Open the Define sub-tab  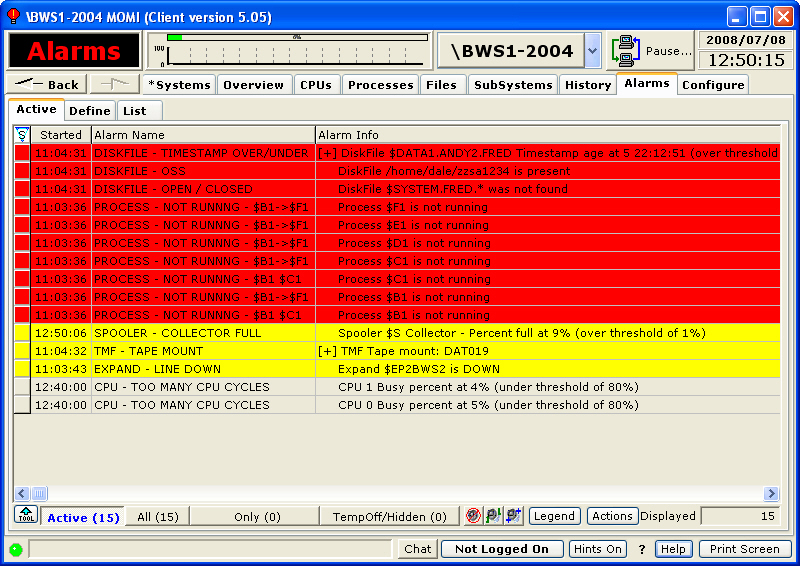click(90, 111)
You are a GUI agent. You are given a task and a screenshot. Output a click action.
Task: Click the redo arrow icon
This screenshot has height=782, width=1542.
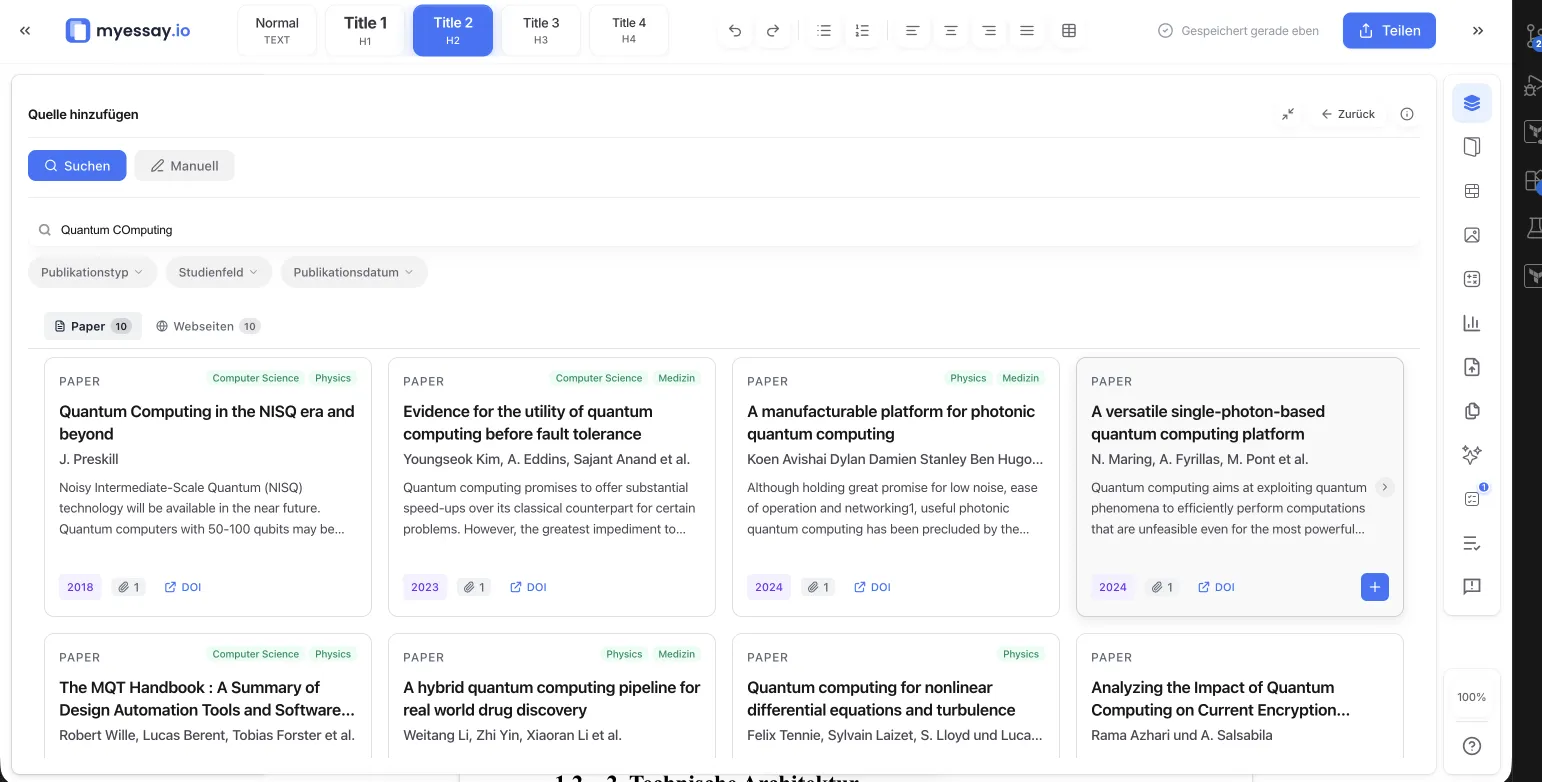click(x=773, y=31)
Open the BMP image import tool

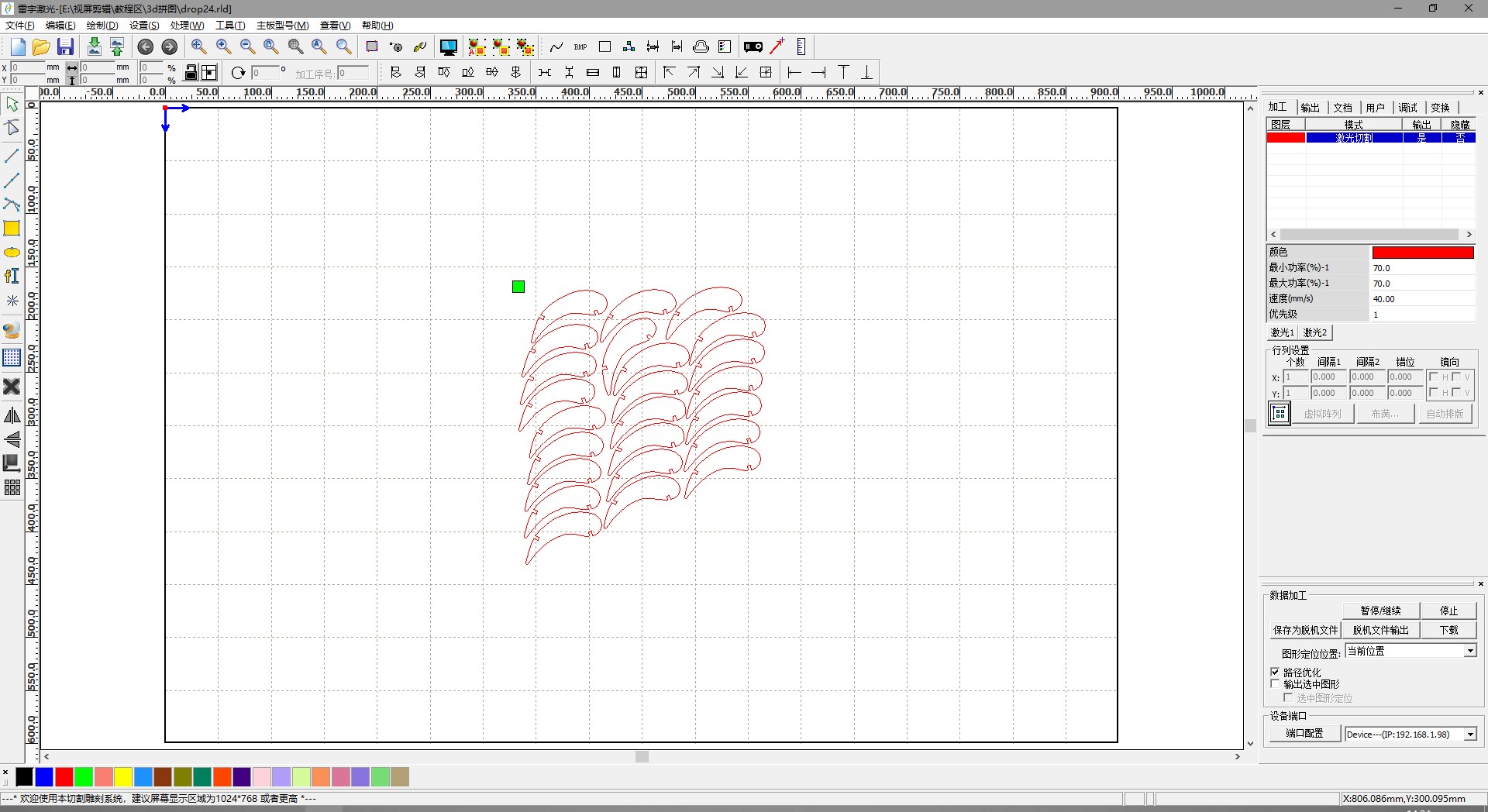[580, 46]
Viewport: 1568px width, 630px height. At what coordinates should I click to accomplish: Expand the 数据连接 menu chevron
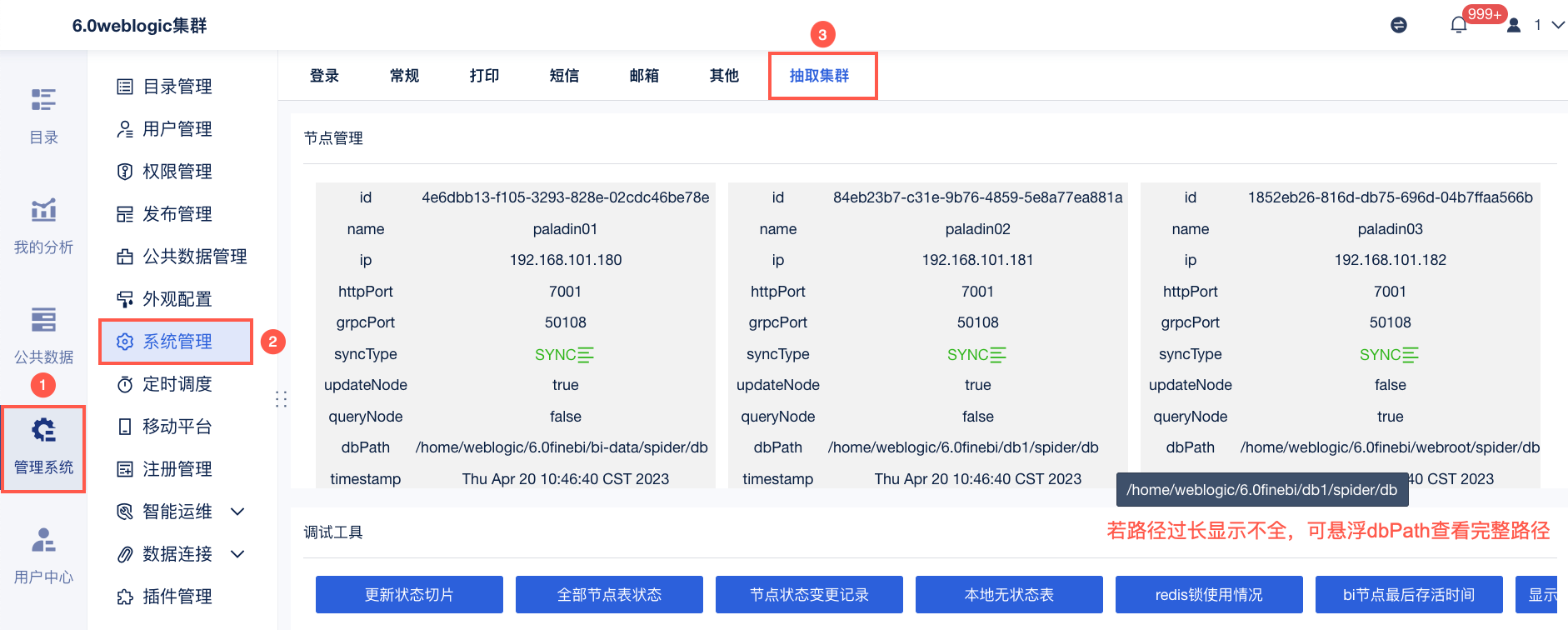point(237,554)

== Objective ==
Transcribe the records word for word, starting at the line that contains "Viewport: 1568px width, 630px" and continuing through the end of the records, with both ends included. Leave the pictures out of your transcription.

== Finished task ==
Viewport: 1568px width, 630px height. At what coordinates should I click to accomplish: Expand the 数据连接 menu chevron
point(237,554)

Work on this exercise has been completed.